Clear and Candid: Pay Attention or Pay the Price

Oct 20, 2013

CELLPHONES: With our eyes glued to our cellphone screens, we put ourselves and each other in danger.

By Amy Wang, Opinions Editor

Life moves faster than the updates on your Facebook home page. One moment you’re writing about how your day “totally sucked” and the next you hear a BANG! You look up, fingers hovering over the keyboard of your smartphone, just in time to see life leave the body of an innocent college student. All you can think is how could this happen? How could anyone let this happen? Surely someone should have seen a man pull out a gun!
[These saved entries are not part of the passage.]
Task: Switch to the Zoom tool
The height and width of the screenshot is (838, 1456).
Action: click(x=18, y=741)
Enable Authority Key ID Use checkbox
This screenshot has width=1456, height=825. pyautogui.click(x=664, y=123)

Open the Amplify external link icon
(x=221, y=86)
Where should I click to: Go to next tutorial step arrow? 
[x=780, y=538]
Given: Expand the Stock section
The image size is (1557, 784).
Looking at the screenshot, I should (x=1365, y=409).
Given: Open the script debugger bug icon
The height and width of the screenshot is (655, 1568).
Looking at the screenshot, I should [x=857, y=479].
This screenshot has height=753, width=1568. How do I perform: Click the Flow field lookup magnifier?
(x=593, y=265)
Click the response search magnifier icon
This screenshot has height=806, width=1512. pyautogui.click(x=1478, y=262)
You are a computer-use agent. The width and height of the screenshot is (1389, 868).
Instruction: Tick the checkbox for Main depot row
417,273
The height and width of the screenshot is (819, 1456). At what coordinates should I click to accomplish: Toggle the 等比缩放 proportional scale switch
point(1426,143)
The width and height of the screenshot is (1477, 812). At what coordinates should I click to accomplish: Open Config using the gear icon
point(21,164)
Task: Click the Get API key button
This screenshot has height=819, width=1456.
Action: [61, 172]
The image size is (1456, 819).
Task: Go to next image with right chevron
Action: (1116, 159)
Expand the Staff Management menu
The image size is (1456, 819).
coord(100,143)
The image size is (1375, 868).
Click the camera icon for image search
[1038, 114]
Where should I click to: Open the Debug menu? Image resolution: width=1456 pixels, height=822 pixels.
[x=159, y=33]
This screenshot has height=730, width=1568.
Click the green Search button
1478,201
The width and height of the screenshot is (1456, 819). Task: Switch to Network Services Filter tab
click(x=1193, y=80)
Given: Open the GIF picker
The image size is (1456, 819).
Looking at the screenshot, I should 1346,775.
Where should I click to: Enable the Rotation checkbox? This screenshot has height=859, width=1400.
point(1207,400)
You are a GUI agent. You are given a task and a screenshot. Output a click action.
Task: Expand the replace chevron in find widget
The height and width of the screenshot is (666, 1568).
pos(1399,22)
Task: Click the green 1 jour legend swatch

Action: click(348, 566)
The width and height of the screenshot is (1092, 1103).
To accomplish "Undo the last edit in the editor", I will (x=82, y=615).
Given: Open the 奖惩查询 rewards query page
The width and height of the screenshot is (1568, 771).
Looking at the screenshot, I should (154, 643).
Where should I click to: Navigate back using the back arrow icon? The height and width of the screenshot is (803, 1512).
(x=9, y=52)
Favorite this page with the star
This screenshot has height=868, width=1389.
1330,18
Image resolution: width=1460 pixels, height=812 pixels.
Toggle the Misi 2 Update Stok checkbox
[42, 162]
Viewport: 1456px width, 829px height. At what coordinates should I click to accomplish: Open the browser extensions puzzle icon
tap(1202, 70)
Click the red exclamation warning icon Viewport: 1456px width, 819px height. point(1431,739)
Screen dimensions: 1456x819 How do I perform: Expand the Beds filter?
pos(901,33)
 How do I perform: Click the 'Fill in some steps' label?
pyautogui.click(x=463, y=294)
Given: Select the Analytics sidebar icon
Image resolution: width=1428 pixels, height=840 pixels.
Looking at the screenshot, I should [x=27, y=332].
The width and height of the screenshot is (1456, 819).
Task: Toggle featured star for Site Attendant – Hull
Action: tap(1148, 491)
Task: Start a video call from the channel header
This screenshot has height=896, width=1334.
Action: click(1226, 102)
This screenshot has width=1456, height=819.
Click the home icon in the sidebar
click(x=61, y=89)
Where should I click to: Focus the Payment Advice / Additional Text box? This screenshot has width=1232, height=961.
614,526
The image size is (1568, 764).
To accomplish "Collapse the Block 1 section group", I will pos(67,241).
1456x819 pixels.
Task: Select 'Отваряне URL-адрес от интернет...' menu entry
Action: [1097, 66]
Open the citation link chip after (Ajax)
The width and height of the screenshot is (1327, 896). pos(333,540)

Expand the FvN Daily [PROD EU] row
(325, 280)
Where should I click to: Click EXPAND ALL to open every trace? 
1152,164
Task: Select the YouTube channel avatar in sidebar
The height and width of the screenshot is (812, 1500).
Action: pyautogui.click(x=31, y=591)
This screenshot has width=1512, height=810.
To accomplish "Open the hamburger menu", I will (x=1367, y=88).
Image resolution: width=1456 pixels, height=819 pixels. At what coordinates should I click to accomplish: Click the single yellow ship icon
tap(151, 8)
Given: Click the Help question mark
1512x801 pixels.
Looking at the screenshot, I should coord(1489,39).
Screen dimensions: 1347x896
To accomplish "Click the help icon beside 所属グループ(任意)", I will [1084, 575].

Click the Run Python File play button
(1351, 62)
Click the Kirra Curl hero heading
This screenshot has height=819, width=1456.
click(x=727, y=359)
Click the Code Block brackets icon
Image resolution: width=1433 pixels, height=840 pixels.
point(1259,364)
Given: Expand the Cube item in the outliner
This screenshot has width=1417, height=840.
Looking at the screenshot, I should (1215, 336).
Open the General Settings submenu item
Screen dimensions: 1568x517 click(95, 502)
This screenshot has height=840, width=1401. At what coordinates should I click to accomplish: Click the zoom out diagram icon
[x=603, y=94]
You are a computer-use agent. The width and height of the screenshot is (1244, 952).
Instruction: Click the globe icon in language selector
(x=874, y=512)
Yet no one did last September, when 20-year-old Justin Valdez was randomly shot and killed on a train in San Francisco. Passengers just a few feet away from him were on their phones, completely disconnected from their surroundings until the ringing of a gunshot and the loss of a life broke through their cellular shield and dragged them back to reality.

The security footage of the incident reveals the killer displaying his .45-caliber handgun in plain sight several times, waving the weapon as if deciding which of the passengers would be his victim. Not only did the passengers’ distraction cost Valdez his life, but they also risked their own. The killer chose his victim at random; they all had an equal chance of being chosen to take the bullet.

This is not the first time that people busy on their cellphones have gotten in trouble because of their ignorance to their surroundings. Incidents range from humorous–a woman in a Pennsylvania mall fell into a fountain because she was too busy texting–to dangerous–a man almost walked into the path of a black bear while he was on his phone. While these accidents create funny, viral YouTube videos for us to share, they also reveal the dangers that cellphones users inflict upon themselves.

It can be hard to disconnect from your cellphone. Even I admit to walking around with my eyes glued to my cellphone when I’m walking to class alone (I’ll also confess to almost running into people because of it). However, there are places with greater danger risks where your eyes need to be especially focused on your surroundings, not your screen. In public areas, such as on subways or walking to your car on the other side of the parking lot, stay alert and aware of your surroundings. Attackers are more likely to assault those too engrossed in their cellphones than someone looking around, paying attention. They want easy, distracted targets they can catch off guard, not someone who can see them coming yards away, ready to call 911.

We always hear the same old “don’t text and drive” campaigns, yet we never hear anything about simply paying attention to our surroundings instead of letting our cellphones guide us aimlessly. We assume this is common sense, yet it is apparent from various instances in which simply texting and walking leads people into mishaps that society has lost any sense it had left to cellphones.